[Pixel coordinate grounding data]
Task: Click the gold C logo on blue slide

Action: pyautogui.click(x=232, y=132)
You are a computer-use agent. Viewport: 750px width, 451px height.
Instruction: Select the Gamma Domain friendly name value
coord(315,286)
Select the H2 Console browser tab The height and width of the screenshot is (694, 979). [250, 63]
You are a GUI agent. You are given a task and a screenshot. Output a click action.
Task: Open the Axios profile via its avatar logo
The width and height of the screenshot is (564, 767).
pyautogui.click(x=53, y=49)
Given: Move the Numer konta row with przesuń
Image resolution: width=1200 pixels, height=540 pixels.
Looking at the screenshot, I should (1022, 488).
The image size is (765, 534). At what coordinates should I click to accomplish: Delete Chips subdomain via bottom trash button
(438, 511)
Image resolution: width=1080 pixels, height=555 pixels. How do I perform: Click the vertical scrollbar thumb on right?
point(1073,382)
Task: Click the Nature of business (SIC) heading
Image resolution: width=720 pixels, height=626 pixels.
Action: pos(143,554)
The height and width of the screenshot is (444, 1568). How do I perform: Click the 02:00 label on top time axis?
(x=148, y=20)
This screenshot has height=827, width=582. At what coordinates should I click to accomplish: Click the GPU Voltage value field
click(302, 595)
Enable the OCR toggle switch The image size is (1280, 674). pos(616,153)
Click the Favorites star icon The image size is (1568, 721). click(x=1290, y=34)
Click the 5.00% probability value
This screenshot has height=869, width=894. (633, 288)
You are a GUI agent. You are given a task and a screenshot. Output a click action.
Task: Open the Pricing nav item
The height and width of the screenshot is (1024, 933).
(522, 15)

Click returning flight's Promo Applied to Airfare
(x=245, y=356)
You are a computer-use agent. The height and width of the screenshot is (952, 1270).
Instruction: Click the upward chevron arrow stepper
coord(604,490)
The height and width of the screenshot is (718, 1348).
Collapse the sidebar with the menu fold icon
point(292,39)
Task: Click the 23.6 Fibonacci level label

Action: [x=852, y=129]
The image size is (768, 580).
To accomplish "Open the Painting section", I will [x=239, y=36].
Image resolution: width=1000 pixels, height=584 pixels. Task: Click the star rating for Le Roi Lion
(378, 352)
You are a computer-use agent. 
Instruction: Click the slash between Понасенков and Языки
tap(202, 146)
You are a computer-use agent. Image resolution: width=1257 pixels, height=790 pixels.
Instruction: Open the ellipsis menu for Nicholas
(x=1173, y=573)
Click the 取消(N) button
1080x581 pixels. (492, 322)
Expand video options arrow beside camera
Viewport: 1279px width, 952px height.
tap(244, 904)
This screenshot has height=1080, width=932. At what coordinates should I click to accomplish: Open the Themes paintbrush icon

* **Your task**: All of the data above should be set down again exactly.

* **Task response**:
Task: Click the gold C logo on blue slide

Action: pyautogui.click(x=232, y=132)
You are a computer-use agent. Viewport: 750px width, 451px height.
Instruction: Select the Gamma Domain friendly name value
coord(315,286)
Select the H2 Console browser tab The height and width of the screenshot is (694, 979). [250, 63]
You are a GUI agent. You are given a task and a screenshot. Output a click action.
Task: Open the Axios profile via its avatar logo
The width and height of the screenshot is (564, 767).
pyautogui.click(x=53, y=49)
Given: Move the Numer konta row with przesuń
Image resolution: width=1200 pixels, height=540 pixels.
Looking at the screenshot, I should (1022, 488).
The image size is (765, 534). At what coordinates should I click to accomplish: Delete Chips subdomain via bottom trash button
(438, 511)
Image resolution: width=1080 pixels, height=555 pixels. How do I perform: Click the vertical scrollbar thumb on right?
point(1073,382)
Task: Click the Nature of business (SIC) heading
Image resolution: width=720 pixels, height=626 pixels.
Action: pos(143,554)
The height and width of the screenshot is (444, 1568). How do I perform: Click the 02:00 label on top time axis?
(x=148, y=20)
This screenshot has height=827, width=582. At what coordinates should I click to accomplish: Click the GPU Voltage value field
click(302, 595)
Enable the OCR toggle switch The image size is (1280, 674). pos(616,153)
Click the Favorites star icon The image size is (1568, 721). click(x=1290, y=34)
Click the 5.00% probability value
This screenshot has height=869, width=894. (633, 288)
You are a GUI agent. You are given a task and a screenshot. Output a click action.
Task: Open the Pricing nav item
The height and width of the screenshot is (1024, 933).
(522, 15)

Click returning flight's Promo Applied to Airfare
(x=245, y=356)
You are a computer-use agent. The height and width of the screenshot is (952, 1270).
Instruction: Click the upward chevron arrow stepper
coord(604,490)
The height and width of the screenshot is (718, 1348).
Collapse the sidebar with the menu fold icon
point(292,39)
Task: Click the 23.6 Fibonacci level label

Action: [x=852, y=129]
The image size is (768, 580).
To accomplish "Open the Painting section", I will [x=239, y=36].
Image resolution: width=1000 pixels, height=584 pixels. Task: Click the star rating for Le Roi Lion
(378, 352)
You are a computer-use agent. 
Instruction: Click the slash between Понасенков and Языки
tap(202, 146)
You are a computer-use agent. Image resolution: width=1257 pixels, height=790 pixels.
Instruction: Open the ellipsis menu for Nicholas
(x=1173, y=573)
Click the 取消(N) button
1080x581 pixels. (492, 322)
Expand video options arrow beside camera
Viewport: 1279px width, 952px height.
tap(244, 904)
This screenshot has height=1080, width=932. At what coordinates should I click to accomplish: Open the Themes paintbrush icon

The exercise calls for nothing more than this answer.